START
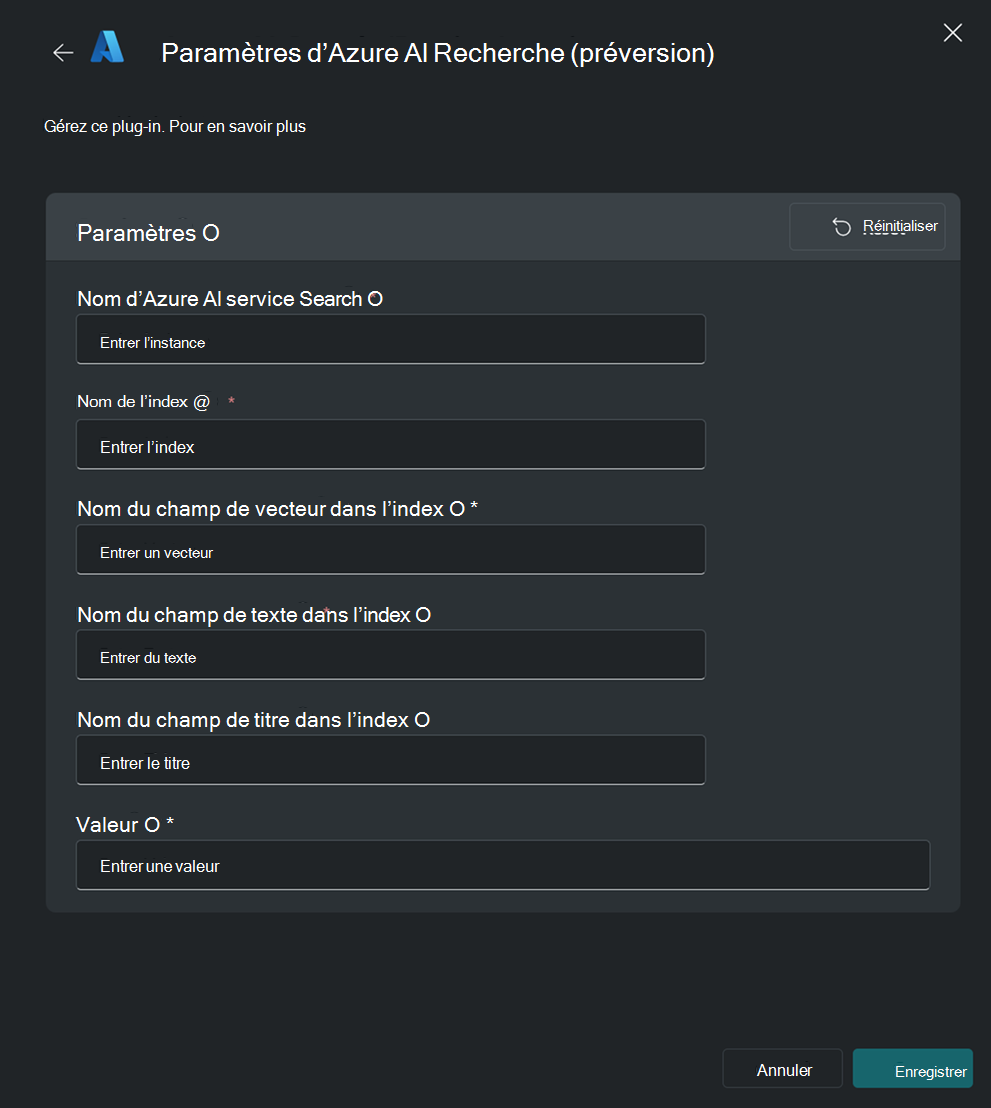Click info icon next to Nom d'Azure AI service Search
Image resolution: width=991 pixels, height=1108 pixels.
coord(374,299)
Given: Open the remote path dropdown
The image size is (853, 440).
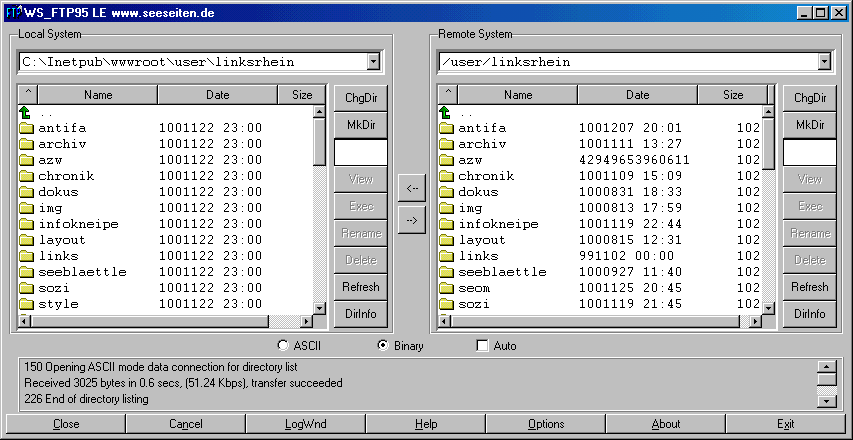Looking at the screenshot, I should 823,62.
END
_WHAT IS REQUIRED_. Reproduce every line of the records above word for word, leaving out the pictures.

_ANSWER FOR THE TASK_.
Click info icon next to Nom d'Azure AI service Search
Image resolution: width=991 pixels, height=1108 pixels.
coord(374,299)
Given: Open the remote path dropdown
The image size is (853, 440).
Looking at the screenshot, I should 823,62.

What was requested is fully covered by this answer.